### Text segment
•••

Second, He is some kind of metaphor for the ideal of human goodness: faith in God, on that interpreation, means a faith in the possibility of human improvement and commitment to overcome the inner obstacles (pride, anger, prejudice) to peace, justice, equity and so on. But if we interpret God as a doctrine that’s indistinguishable from secular humanism, where does that leave most of mainstream apologetics?
Nicholas, Eagleton is saying that God makes it His business to be invisible, so we might as well give up on emprical evidence and also, presumably, evidence based on a priori reasoning (cosmological arguemnts and the like). They (Christians and Jews) ‘had faith in God in the sense that I have faith in you.’ Well, I do have faith in you, and it’s based on my experience of your consistent kindness and intellectual prowess, and the admiration you inspire in other people whose opinion I respect. Alll of that is empirically falsifiable (so stay on your toes), which makes it a scientific theory of sorts.
Thanks Paul, As James said – it’s inspiring stuff to read. I think most Christians would think you’d done a great job. Almost good enough to make me a believer – but still no cigar – tragically ;(
There’s only one thing, as far as I read him Eagleton is not making his point as a believer! I think he’s making his points as someone who has some familiarity with theology and philosophy, but as one who could not be called a believer.

•••

### Data
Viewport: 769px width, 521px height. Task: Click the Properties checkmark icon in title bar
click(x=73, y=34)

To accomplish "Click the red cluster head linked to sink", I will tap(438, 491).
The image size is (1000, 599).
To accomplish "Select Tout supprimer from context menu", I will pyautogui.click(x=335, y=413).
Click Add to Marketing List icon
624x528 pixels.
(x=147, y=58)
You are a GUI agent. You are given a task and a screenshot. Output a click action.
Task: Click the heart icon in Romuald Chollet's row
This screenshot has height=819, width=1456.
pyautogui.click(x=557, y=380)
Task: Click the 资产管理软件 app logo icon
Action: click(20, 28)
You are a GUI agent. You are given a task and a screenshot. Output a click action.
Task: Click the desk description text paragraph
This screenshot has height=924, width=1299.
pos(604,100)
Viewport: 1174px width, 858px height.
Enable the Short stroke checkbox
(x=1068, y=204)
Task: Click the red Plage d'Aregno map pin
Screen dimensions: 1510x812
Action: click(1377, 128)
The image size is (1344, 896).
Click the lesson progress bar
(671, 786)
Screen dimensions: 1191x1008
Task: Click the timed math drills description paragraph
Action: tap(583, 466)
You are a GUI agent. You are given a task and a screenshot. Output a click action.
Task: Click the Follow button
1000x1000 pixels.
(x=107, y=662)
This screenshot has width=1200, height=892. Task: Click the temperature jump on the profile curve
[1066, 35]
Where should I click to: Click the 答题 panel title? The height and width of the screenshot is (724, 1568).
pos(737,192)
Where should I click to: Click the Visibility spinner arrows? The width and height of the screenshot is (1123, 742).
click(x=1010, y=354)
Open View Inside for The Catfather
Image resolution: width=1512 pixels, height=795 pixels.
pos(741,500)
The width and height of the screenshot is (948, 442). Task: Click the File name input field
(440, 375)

•••

### Task set
1. In the discussion of Eagleton and faith, what does the writer addressing Nicholas say their faith in Nicholas is based on?
2. Carry the discussion of Eagleton and faith on past its final comment.

### The answers
1. The writer's experience of Nicholas's consistent kindness and intellectual prowess, and the admiration Nicholas inspires in other people whose opinion the writer respects.

2.
I don’t think this matters for your paragraphs because they’re at least capturing something of the theology that Eagleton is referring to. But it’s a pointer to something more serious with James’ follow up IMHO. With James’ response we’re back in a simple world in which God is a bit complex, a bit unknown, but the kind of incomprehension involved is of the same kind as the cat’s ignorance about a chemical equation.
James, I wonder if you are trying to make Eagleton seem silly – rather than straining to take in what he’s getting at. Does Eagleton really say that God makes it his business to be invisible? I’m not quibbling here, I’m trying to point to the way in which I think you are not cottoning onto what Eagleton is trying to get at.
Above, Paul says this “Perhaps the closest a modern rationalist could come to understanding the absurdity of asking whether god exists is to ask whether two plus two is four in the situation that four is defined as two plus two. Like there are mathematical equations that are absurdities, Dawkins’ existence argument raises an absurd question.”
My way of putting it would be to say that for someone who is a serious and theologically aware Christian (and therefore for someone who is a serious and theologically aware non-believer) the question ‘does God exist?’ is more like ‘does the universe exist?’ or ‘does consciousness exist?’, ‘does matter exist?’ (what the hell is ‘matter’?) than it is like ‘does the Great Wall of China or bunyips exist?
James – Part of the problem here is that there’s no universally shared understanding of what ‘God’ refers to.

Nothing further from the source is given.